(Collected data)
- - - -

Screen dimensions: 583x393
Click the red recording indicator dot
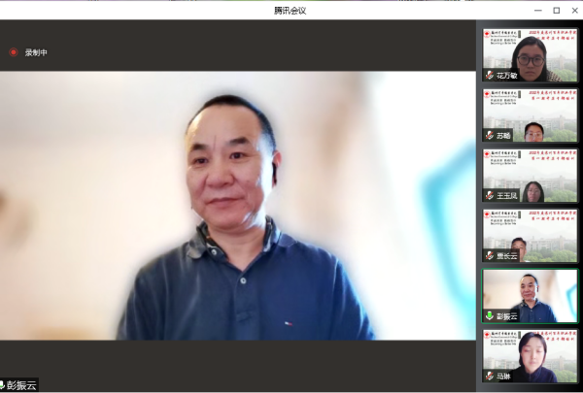point(14,52)
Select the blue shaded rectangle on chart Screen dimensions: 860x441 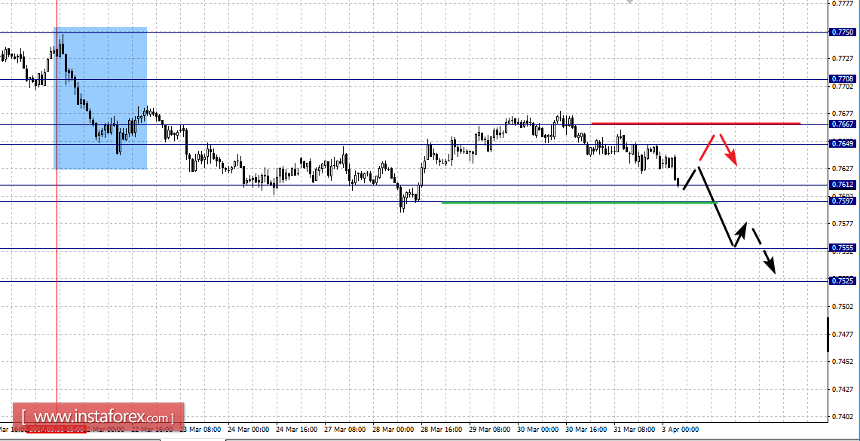(x=100, y=98)
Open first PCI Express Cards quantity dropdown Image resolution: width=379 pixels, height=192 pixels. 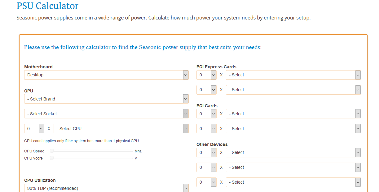pos(206,75)
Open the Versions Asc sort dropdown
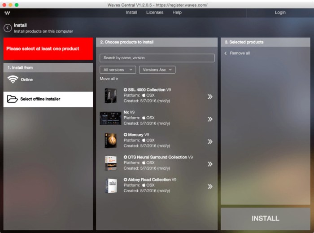The width and height of the screenshot is (314, 233). tap(157, 70)
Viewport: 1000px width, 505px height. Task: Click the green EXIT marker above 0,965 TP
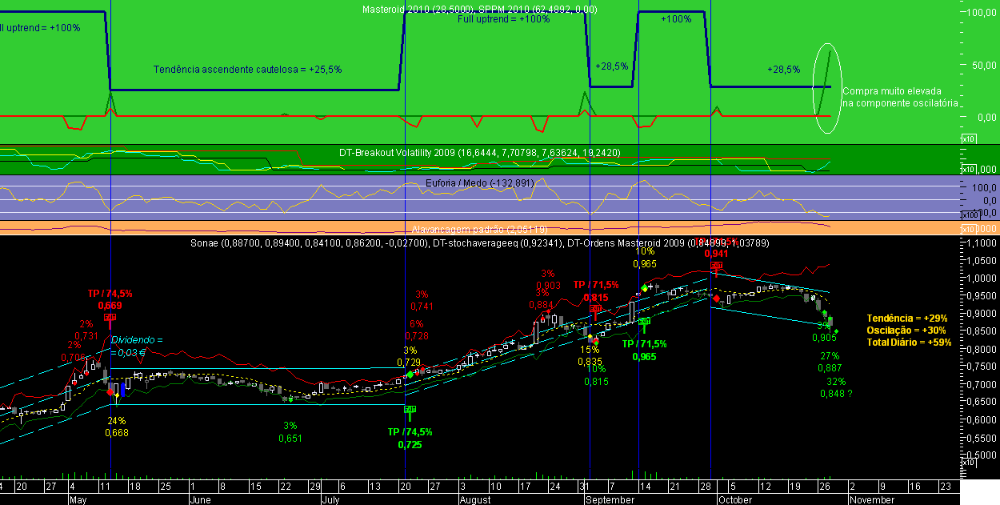644,322
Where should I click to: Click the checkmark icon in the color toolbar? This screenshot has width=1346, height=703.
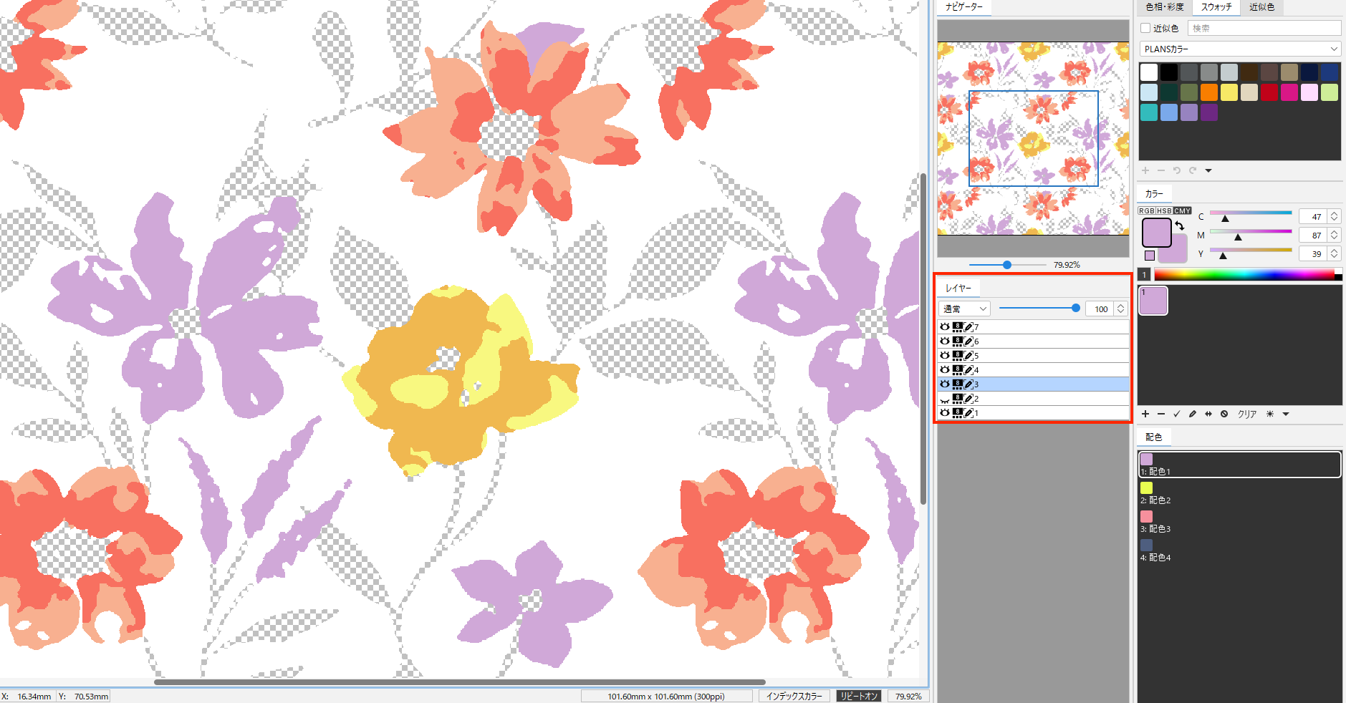[x=1177, y=414]
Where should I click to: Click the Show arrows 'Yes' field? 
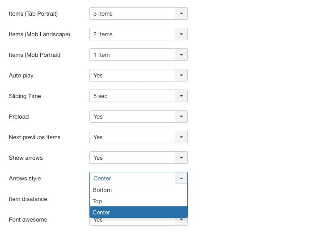[x=132, y=158]
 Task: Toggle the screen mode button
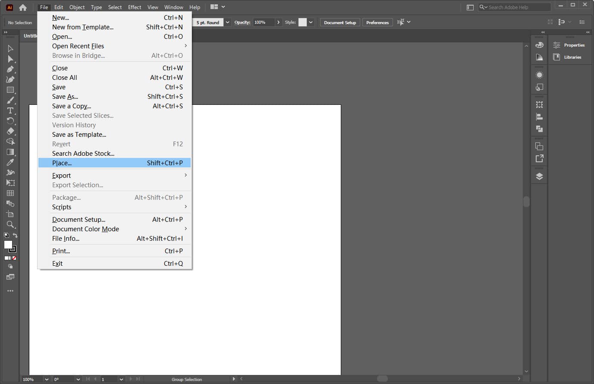coord(10,277)
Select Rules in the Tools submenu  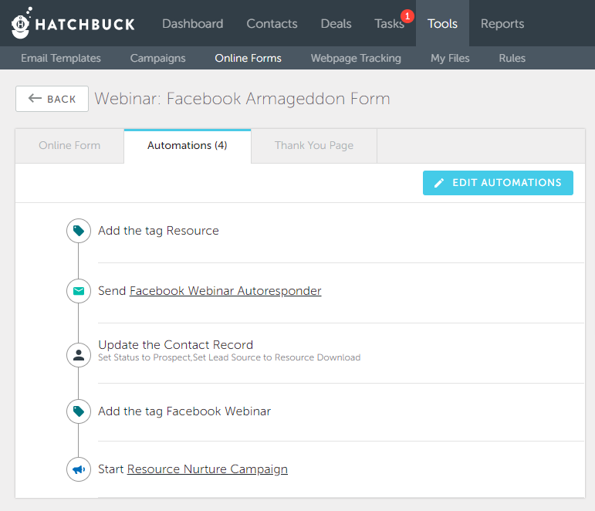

- - - -

#### [WHAT IS EXPECTED]
Pictures stay out; reproduce exactly the lines from the one containing "Open the Versions Asc sort dropdown" through the end of the data.

#### [TASK SOLUTION]
Open the Versions Asc sort dropdown
The width and height of the screenshot is (314, 233). tap(157, 70)
Viewport: 1000px width, 505px height. Task: Click the green EXIT marker above 0,965 TP
644,322
Where should I click to: Click the checkmark icon in the color toolbar? This screenshot has width=1346, height=703.
[x=1177, y=414]
Where should I click to: Click the Show arrows 'Yes' field? 
[x=132, y=158]
 Task: Toggle the screen mode button
coord(10,277)
Select Rules in the Tools submenu  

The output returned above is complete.